** AUFGABEN **
1. Prüfen Sie für jede Aussage, ob sie mit dem Textabschnitt übereinstimmt. Antworten Sie jeweils mit Ja oder Nein und zitieren Sie die entscheidenden Worte wörtlich: (a) Der private Konsum in den USA ist im ersten Quartal gesunken. (b) Die US-Exporte haben unter dem starken Dollar gelitten. (c) Der Ölpreis hat sich seit seinem Tief im Jänner um 23 Prozent erholt.
2. Schreiben Sie den Teil des Textabschnitts zwischen „Unsere Grundannahme bleibt“ und „jetzt nicht rechnet).“ einschließlich dieser beiden Stellen wortgetreu ab.

** TEXTABSCHNITT **
=-=-=-=-=
30.04.2015, 3515 Zeichen
Beim Dollar glauben wir, dass die absolute Rallye-Phase vorerst vorbei ist.
Die große Nachricht gestern war das schwache US Wachstum (nur 0,2 Prozent im 1. Quartal), und überraschenderweise weniger das Statement der Fed nach ihrer Sitzung.
Merrill Lynch nannte die flaue US Wachstum ein ‘deja disaster’, nach dem schwachen Auftaktsquartal vor einem Jahr. Der private Konsum war dabei gar nicht so schlecht, er legte um 1,9 Prozent zu. Aber die Exporte haben unter dem starken Dollar gelitten und 7 Prozent nachgegeben. Die Öl-Infrastruktur ist gar um 23 Prozent geschrumpft.
Ein weiterer Belastungsfakto war der Streik der Hafenarbeiter an der US-Westküste, sowie der wieder ungewöhnlich harte Winter. Sowohl Streik als auch Winter sind vorübergehende Faktoren und sollten im weiteren Jahresverlauf keine Rolle mehr spielen.
Die US-Notenbank befindet sich in einem gewissen Dilemma: sie hat ihre Einschätzung der US Konjunktur gesenkt, gleichzeitig aber gesagt, einige Schwäche-Faktoren seien temporär (Winter, Streik).
Grundsätzlich hat sie jeden zeitlichen Hinweis für eine erste Zinsanhebung gestrichen, das wurde insgesamt eher noch in Richtung expansiv (also keine schnelle Erhöhung) interpretiert. Nicht wenige gehen jetzt davon aus, dass der erste Zinsschritt im Dezember kommt. Das halten wir allerdings für wenig wahrscheinlich, da rund um den Jahreswechsel die Liquidität ohnedies oft etwas reduziert ist. Nach einer so langen Phase tiefer Zinsen wird man nicht zum Jahreswechsel anheben.
Unsere Grundannahme bleibt daher weiterhin, dass die US-Notenbank im September die Zinsen anhebt. Beim Dollar glauben wir, dass die absolute Rallye-Phase vorerst vorbei ist.
Der Ölpreis hat sich von seinem Tief im Jänner bereits um 45 Prozent erholt, und diese Erholung gilt als einer der großen Überraschungs-Faktoren für den Markt (hier gemeint als negative Überraschung, also ein Problem, mit dem man jetzt nicht rechnet).
=-=-=-=-=
** BEREITGESTELLTES MATERIAL **
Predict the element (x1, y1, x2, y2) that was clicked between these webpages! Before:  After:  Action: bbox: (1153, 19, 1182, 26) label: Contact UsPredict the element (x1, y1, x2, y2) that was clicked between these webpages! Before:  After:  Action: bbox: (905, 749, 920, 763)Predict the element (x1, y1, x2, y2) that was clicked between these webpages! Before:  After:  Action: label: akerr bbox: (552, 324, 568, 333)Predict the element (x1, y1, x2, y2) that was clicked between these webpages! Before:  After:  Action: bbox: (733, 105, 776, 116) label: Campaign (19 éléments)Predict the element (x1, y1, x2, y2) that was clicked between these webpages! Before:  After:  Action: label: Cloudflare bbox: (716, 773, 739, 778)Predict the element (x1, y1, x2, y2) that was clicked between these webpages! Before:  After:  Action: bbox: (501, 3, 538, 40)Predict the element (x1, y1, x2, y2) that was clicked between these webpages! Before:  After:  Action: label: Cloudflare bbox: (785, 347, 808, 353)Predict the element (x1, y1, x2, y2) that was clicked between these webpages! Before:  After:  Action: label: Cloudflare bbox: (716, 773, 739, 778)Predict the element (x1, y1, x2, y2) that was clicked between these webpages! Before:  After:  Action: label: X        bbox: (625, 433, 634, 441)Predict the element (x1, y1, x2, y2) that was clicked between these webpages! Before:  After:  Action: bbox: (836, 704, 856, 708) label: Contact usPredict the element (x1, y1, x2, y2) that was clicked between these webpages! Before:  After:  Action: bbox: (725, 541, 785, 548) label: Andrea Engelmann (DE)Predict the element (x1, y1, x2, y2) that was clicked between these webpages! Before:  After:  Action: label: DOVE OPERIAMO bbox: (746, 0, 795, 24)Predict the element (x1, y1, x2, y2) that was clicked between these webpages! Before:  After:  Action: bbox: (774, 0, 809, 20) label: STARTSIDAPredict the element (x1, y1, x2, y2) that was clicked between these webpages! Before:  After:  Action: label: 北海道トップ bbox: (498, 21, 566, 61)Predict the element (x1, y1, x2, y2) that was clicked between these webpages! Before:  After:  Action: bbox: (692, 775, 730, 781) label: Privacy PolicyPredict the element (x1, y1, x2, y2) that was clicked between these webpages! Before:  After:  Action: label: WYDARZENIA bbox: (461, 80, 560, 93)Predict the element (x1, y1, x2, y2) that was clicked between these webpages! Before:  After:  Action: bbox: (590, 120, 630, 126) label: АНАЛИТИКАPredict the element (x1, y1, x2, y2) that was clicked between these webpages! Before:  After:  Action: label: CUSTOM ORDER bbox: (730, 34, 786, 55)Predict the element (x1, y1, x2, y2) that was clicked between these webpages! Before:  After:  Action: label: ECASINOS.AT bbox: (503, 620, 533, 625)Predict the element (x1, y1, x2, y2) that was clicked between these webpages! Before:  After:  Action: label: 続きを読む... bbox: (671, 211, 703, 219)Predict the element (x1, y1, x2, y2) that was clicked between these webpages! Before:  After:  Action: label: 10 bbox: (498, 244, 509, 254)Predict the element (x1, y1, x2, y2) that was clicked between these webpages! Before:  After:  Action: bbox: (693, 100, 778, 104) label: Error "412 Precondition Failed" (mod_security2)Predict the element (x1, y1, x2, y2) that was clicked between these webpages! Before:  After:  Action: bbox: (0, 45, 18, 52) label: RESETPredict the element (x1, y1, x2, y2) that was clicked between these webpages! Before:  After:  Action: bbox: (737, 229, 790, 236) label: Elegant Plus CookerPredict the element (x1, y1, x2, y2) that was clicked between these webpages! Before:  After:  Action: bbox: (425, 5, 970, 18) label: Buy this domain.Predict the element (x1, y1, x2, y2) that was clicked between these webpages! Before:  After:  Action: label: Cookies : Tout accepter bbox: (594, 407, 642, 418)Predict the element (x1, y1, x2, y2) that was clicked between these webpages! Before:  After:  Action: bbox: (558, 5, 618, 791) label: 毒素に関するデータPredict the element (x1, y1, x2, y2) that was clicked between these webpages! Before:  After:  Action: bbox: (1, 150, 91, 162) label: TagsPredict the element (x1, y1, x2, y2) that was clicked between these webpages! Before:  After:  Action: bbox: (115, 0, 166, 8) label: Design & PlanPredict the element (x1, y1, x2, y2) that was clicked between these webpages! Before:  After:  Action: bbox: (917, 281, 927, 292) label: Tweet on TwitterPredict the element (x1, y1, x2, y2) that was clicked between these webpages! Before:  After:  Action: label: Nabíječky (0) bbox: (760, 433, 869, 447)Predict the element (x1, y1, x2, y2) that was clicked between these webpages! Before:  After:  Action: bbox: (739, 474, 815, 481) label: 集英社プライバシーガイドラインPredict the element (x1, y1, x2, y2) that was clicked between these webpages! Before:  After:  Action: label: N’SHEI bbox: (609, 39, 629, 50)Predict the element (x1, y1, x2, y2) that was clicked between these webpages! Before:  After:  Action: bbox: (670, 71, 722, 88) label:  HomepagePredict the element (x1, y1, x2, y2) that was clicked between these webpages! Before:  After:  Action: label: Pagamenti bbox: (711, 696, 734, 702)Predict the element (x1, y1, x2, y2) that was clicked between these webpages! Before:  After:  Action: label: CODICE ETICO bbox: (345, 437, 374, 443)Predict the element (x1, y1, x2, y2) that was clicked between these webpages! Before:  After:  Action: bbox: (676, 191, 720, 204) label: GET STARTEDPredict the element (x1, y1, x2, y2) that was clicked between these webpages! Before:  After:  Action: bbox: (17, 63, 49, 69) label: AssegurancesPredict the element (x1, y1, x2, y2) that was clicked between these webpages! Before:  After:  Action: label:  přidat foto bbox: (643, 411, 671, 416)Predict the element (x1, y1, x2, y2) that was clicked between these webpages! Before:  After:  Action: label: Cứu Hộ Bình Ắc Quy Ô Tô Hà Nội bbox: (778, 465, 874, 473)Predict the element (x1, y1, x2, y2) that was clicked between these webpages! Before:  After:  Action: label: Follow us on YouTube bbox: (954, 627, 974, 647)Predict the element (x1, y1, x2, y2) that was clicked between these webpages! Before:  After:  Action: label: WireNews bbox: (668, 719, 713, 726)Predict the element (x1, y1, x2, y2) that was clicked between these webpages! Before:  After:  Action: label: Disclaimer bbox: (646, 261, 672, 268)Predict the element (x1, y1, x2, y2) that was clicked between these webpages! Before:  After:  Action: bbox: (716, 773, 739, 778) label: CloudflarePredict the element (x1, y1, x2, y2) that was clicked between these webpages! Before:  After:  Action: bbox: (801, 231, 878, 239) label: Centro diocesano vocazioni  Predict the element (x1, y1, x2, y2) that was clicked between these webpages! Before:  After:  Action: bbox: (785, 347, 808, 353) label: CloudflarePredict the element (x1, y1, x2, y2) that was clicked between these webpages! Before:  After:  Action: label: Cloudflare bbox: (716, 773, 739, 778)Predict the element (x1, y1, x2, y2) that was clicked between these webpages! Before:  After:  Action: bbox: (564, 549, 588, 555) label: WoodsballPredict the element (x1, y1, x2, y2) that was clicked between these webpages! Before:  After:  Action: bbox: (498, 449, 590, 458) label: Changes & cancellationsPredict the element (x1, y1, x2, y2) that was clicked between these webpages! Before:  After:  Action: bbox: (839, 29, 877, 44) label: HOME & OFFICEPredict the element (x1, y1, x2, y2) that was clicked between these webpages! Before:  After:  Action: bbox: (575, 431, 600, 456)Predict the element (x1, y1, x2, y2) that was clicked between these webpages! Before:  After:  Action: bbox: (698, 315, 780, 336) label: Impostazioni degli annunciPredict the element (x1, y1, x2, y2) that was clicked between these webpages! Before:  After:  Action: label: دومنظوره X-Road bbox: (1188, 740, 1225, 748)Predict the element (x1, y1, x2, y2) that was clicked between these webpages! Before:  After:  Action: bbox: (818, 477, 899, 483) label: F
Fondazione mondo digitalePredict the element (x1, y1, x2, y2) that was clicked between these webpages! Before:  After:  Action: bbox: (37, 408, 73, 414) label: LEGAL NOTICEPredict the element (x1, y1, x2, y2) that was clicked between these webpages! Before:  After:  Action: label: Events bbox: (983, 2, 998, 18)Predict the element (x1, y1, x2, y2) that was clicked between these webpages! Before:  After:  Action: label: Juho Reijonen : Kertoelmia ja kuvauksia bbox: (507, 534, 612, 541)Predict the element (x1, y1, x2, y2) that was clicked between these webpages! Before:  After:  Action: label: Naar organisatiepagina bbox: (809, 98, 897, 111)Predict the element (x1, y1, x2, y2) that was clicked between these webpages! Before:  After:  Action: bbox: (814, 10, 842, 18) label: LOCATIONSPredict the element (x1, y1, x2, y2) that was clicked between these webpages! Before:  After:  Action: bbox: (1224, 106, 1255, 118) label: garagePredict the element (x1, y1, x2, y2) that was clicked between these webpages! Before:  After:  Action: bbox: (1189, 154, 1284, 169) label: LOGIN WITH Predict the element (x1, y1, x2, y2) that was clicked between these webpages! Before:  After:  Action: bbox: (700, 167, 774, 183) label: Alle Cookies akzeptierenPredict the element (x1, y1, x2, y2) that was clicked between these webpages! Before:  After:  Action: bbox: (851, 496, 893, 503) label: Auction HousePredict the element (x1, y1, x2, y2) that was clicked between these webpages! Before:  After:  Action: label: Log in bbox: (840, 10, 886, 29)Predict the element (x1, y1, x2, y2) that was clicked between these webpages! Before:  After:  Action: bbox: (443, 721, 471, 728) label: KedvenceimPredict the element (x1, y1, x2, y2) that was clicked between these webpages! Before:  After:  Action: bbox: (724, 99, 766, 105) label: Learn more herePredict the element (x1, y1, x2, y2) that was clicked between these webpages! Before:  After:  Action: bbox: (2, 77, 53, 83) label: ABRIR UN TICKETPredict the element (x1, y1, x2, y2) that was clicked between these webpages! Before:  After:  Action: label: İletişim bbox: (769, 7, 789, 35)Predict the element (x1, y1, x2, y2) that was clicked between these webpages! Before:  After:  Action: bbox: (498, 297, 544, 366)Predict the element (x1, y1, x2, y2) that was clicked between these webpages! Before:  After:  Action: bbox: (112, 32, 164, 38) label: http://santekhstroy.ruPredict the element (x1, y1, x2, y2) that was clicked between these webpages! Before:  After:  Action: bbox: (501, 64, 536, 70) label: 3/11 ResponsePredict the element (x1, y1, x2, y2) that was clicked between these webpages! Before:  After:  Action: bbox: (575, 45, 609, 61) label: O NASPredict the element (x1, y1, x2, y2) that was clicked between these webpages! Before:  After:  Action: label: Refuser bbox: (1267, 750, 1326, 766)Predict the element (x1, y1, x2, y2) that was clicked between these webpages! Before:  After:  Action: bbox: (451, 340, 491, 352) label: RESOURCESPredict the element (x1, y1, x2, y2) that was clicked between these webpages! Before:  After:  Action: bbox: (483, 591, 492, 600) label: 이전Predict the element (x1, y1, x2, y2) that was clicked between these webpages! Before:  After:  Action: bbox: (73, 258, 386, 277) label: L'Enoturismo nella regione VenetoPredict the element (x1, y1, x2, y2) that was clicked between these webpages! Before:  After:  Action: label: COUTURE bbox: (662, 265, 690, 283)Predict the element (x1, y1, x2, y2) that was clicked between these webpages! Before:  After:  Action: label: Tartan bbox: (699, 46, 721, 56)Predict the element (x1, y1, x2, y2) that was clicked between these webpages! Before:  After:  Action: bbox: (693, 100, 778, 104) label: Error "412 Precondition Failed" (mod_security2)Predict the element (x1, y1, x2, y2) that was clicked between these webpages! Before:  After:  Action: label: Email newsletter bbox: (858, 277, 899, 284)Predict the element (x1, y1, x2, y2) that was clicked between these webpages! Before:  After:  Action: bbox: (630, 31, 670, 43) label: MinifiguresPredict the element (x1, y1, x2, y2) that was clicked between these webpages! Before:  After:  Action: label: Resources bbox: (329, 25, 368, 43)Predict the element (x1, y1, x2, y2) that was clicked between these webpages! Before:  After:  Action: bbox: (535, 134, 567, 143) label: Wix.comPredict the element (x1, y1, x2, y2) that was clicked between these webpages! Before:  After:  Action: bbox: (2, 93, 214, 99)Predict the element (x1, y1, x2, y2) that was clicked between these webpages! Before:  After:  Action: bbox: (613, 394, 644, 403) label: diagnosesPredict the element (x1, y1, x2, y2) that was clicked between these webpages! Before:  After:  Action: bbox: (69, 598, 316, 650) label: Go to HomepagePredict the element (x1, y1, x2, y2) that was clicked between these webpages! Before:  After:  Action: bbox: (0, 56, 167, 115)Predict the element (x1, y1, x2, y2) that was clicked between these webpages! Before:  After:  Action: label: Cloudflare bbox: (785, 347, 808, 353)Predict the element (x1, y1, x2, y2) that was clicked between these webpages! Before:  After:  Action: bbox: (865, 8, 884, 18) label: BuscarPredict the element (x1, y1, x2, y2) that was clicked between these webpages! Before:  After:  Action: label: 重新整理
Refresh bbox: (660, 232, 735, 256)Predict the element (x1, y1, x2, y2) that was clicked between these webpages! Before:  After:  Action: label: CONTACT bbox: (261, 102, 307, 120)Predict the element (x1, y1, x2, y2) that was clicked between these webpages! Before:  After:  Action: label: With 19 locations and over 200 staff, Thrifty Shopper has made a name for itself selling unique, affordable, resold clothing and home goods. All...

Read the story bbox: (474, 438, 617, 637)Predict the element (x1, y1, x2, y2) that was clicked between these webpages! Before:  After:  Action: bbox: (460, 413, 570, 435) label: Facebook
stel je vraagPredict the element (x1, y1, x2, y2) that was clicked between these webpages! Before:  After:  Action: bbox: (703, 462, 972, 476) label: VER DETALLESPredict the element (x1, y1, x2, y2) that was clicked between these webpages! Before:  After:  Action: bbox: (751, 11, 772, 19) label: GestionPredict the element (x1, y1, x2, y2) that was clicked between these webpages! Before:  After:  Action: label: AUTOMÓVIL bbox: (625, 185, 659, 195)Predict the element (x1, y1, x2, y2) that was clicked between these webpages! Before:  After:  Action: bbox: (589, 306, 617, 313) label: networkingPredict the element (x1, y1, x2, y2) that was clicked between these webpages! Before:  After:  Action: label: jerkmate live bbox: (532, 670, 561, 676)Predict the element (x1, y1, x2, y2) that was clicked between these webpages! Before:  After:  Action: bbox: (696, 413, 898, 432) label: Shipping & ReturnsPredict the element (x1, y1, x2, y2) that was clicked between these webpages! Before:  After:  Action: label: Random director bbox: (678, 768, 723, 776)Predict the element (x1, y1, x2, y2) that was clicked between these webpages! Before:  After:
=-=-=-=-=
** LÖSUNGEN **
1.
(a) Nein: „Der private Konsum war dabei gar nicht so schlecht, er legte um 1,9 Prozent zu.“
(b) Ja: „Aber die Exporte haben unter dem starken Dollar gelitten und 7 Prozent nachgegeben.“
(c) Nein: „Der Ölpreis hat sich von seinem Tief im Jänner bereits um 45 Prozent erholt“

2.
Unsere Grundannahme bleibt daher weiterhin, dass die US-Notenbank im September die Zinsen anhebt. Beim Dollar glauben wir, dass die absolute Rallye-Phase vorerst vorbei ist.
Der Ölpreis hat sich von seinem Tief im Jänner bereits um 45 Prozent erholt, und diese Erholung gilt als einer der großen Überraschungs-Faktoren für den Markt (hier gemeint als negative Überraschung, also ein Problem, mit dem man jetzt nicht rechnet).